Monte Schulz's This Side of Jordan is the first volume of a jazz-age trilogy that was twelve years in the writing, produced in tribute to Schulz's father, the cartoonist Charles M Schulz. It is beautifully written and thoroughly researched, a veritable time-machine that whirled me through time to the dirty back roads of the American midwest in the year before the Depression.

This Side of Jordan is the story of Alvin Pendergast, a selfish, ignorant, bitter consumptive farm-boy who lights out across America with Chester Burke, a vicious gangster and serial killer. On their first job, they pick up Rascal, a mad dwarf who's been imprisoned by his aunt who hopes to steal his inheritance. The three set out on a series of violent, picaresque adventures as Chester drags them from one act of bloody, senseless criminality to the next.

Did I mention how good the writing is? The writing is excellent.
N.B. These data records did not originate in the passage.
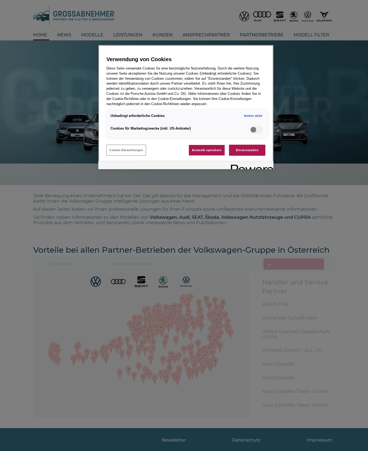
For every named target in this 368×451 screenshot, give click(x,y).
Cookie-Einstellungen (126, 150)
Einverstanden (247, 150)
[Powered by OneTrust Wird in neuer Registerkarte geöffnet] (250, 165)
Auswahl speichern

The characters -- the unlikable, passive Alvin; the unlikable, psychotic Chester; the unlikable, compulsive liar Rascal -- are extremely well drawn. The setting is so vivid I felt like I could fall into the book and lose myself there, landing on some dusty road in a tourist camp where the hicks waited to be fleeced or killed by Chester.

In case you missed it, though, I should reiterate that I didn't like any of these characters. The most active character was a sociopath. The secondmost active character was a hopeless, compulsive liar. The point of view character never does a thing off his own bat, and is, instead, led through the action by the people around him.

But I kept reading. I couldn't stop. This book is a masterpiece of setting and storytelling, even if most of the dramatic tension came from waiting for someone who wasn't an utter fool or villain to do something, anything, to change the situation.

This Side of Jordan


  1. Everything but the time period sounds a lot like Cormac McCarthy’s Blood Meridian. A horrifying storyline that is so well written I couldn’t stop reading. I love McCarthy, but I need to take long breaks between his books.

  2. The cover of this book heavily reminds me of Jason Lutes’ “Berlin Trilogy”, which is a graphic novel set in late Wiemar Republic Germany. It’s got a diverse cast of characters – rich, poor, artists, intellectuals, workers, Communists, Nazis, Jews and even a black American jazz band make an appearance. It captures the social, economic and political fragmentation of the inter war period – the disappearance of “traditional” morality, the cultural ferment, the extremist politics and the economic depression.

    I think you’d really like it Cory, if you haven’t already read it.

  3. “most of the dramatic tension came from waiting for someone who wasn’t an utter fool or villain to do something, anything, to change the situation.” – maybe it’s just me, but without at least one empathic character, there’s no empathy; hence no stake in the outcome of the story. I’ve yet to find a story like this that I enjoyed.

    Still: I generally like Corey’s picks, so if I see this book, I’ll pick it up anyhow, just to see if I can be converted :)

  4. It’s not just you, Dewi, but it’s also not everybody. I know a lot of people who can’t read a book that doesn’t have at least one character in it that they like, but I myself am perfectly capable of enjoying a book full o’ bastards.

    1. Doesn’t need to be a *like*. Just an *empathise with*. I guess in my mind, “being able to relate to someone” is a prerequisite for “being at all interested in them”. This, to me, feels like a brokenness: I should have at least some interest even in people I cannot relate to. I shall have to probe this further, possibly with the aid of this book.

  5. Monte’s first novel, “Down by the River,” has a character named Jane Crockett who is very likeable — and sexy in a free-spirited, non-sleazy way.

    I wouldn’t say that “This Side of Jordan” has a character comparable to Jane, but being memorable is as good as being likeable.